* _TEXT EXCERPT_:
━━━━━━━━━━━━━━━━

Abstract 233

To identify novel therapeutic strategies that can eliminate AML and AML stem cells, we screened a library of on and off-patent drugs for candidates that could reduce the viability of engineered human AML cell lines that display the stem cell properties of differentiation, self-renewal, and marrow repopulation. This screen identified the anti-microbial agent tigecycline (TIG) as a top candidate with an LD50 of 3 to 8 uM, on 5 human AML cell lines. A lethal action was also demonstrated on 13 of 20 1°AML samples with similar potency (LD50 <5 uM). In contrast, normal hematopoietic cells, including the CD34+ subset, were more resistant (LD50 >10 uM). We also found that 5 mM TIG reduced the clonogenic growth of 1°AML samples by 93±4% and was effective in reducing the ability of AML cells to regenerate disease in transplanted immunodeficient mice. In contrast, 5 uM TIG had no effect on the clonogenic growth or repopulating potential of normal human hematopoietic cells.

━━━━━━━━━━━━━━━━

* _DATA UNDER STUDY_:
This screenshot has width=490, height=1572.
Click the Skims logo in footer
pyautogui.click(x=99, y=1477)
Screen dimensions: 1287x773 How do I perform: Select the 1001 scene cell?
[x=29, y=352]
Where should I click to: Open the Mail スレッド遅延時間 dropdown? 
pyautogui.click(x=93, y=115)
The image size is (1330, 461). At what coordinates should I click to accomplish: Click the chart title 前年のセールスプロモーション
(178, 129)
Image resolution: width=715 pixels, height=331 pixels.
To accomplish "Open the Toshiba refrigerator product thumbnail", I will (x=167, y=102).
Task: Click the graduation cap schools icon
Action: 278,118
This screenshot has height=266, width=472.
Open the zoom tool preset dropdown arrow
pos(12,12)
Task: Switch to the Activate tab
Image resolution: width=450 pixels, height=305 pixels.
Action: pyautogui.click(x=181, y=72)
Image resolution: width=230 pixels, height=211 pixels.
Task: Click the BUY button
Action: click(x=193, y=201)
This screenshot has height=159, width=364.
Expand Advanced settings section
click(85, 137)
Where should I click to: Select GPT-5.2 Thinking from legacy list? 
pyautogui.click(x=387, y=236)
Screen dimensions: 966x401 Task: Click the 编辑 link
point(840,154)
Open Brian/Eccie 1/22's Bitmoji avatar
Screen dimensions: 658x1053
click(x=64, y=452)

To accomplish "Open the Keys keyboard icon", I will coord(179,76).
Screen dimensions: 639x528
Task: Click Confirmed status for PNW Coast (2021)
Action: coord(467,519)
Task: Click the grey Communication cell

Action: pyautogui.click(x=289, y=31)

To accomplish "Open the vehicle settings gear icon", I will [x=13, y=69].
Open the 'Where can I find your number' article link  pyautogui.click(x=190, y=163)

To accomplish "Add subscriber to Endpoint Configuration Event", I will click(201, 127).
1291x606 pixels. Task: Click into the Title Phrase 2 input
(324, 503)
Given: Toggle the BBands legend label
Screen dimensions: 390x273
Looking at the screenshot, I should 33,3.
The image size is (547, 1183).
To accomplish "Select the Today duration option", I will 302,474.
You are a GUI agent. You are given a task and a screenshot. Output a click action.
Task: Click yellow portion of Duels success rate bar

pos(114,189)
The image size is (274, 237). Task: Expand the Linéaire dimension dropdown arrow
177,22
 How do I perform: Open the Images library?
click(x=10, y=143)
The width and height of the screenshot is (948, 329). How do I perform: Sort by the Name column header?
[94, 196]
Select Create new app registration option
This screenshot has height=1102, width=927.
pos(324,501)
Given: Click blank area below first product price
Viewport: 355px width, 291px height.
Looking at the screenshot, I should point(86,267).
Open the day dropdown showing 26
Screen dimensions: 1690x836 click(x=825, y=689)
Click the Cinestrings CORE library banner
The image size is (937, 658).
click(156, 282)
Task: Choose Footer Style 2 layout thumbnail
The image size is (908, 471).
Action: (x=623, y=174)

━━━━━━━━━━━━━━━━

In the abstract, which anti-microbial agent did the drug screen identify as a top candidate? The lines come from a separate source unrelated to the abstract.

* _SOLUTION_: Tigecycline (TIG)